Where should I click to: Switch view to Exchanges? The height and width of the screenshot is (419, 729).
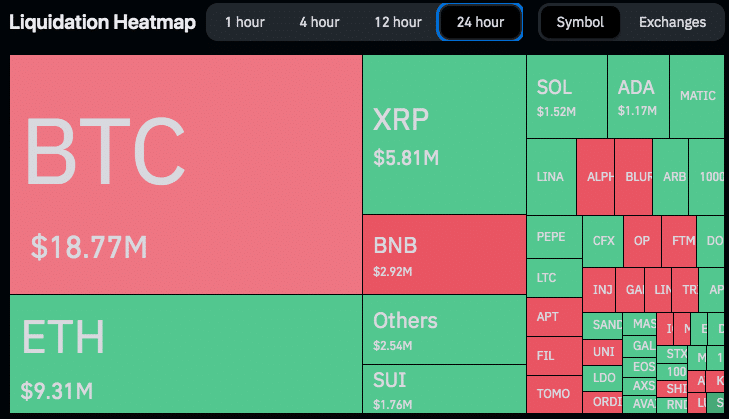672,22
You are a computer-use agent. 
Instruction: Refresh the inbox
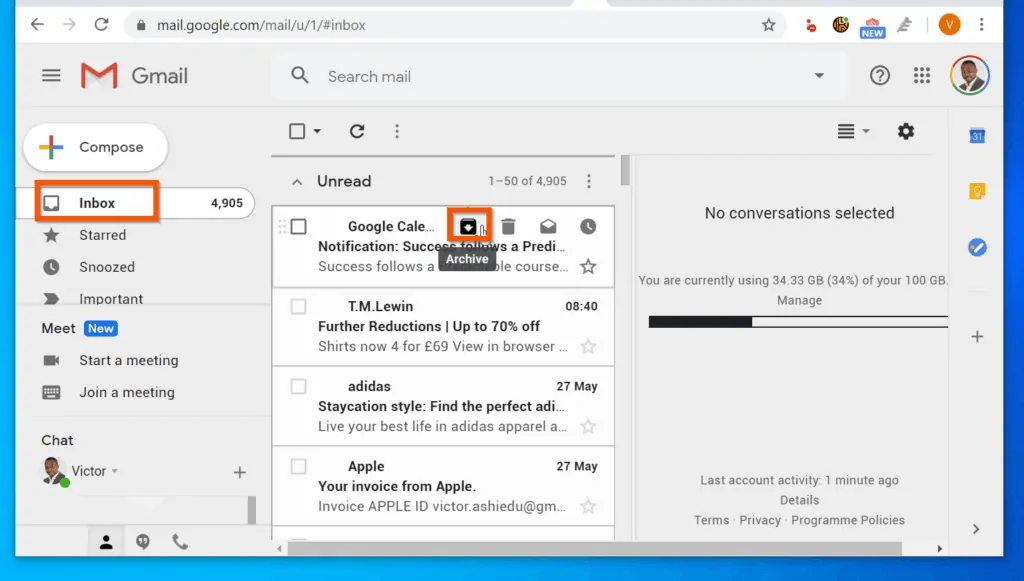point(357,131)
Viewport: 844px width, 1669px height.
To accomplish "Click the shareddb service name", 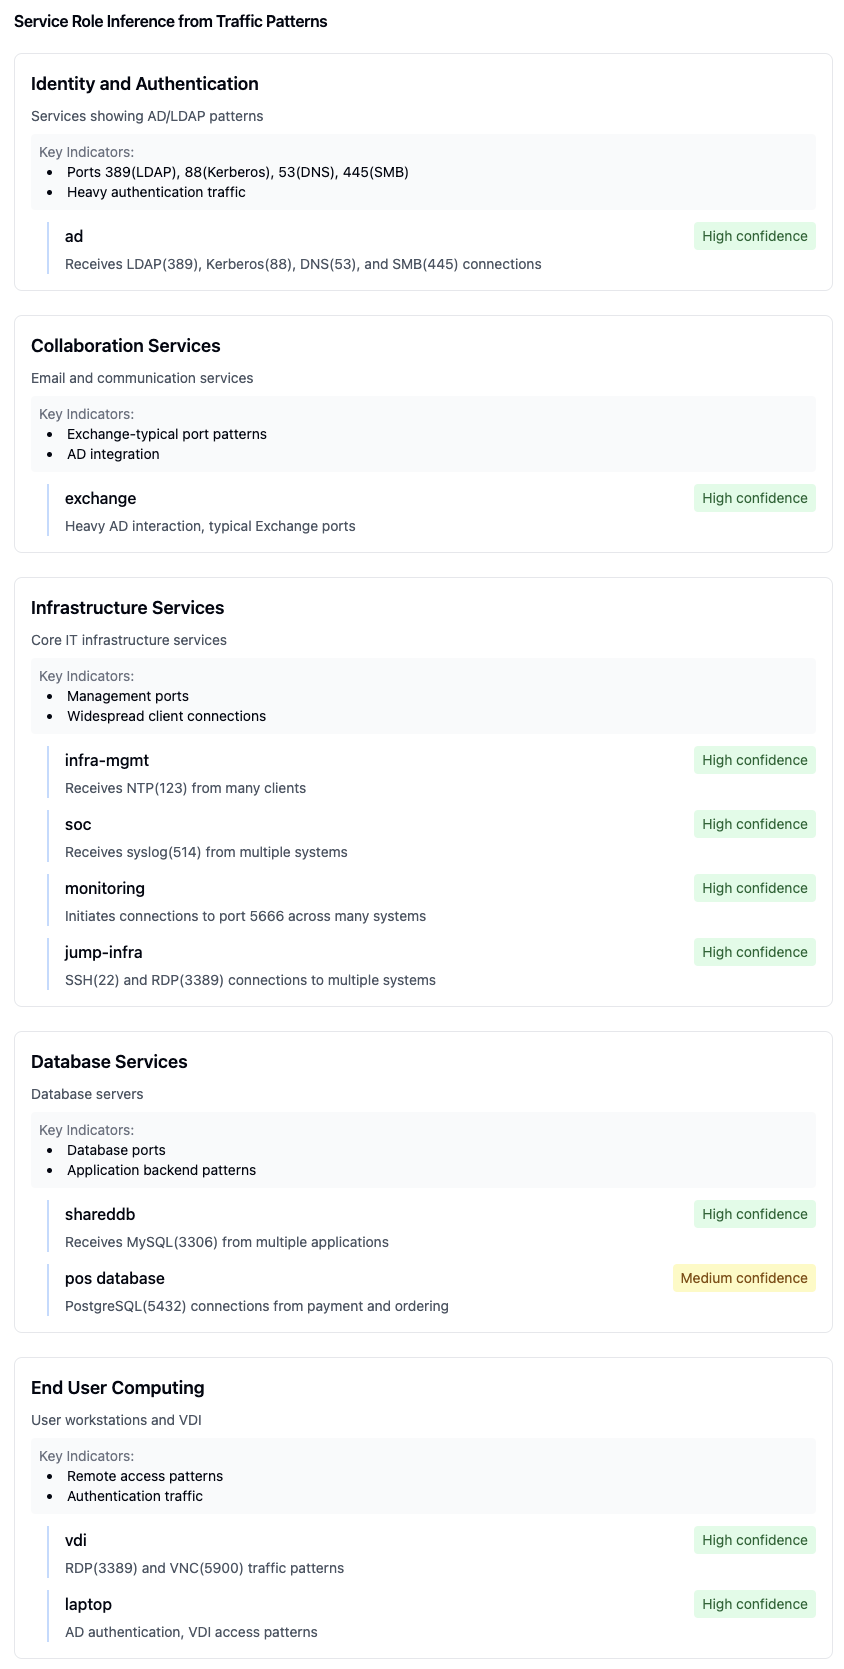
• • •
WHAT IS NEEDED
Please give the entries above again exactly as written, leaving out any pictures.

EXPECTED OUTPUT
Where should I click to: Switch view to Exchanges? The height and width of the screenshot is (419, 729).
672,22
You are a computer-use agent. 
Instruction: Refresh the inbox
point(357,131)
Viewport: 844px width, 1669px height.
To accomplish "Click the shareddb service name", 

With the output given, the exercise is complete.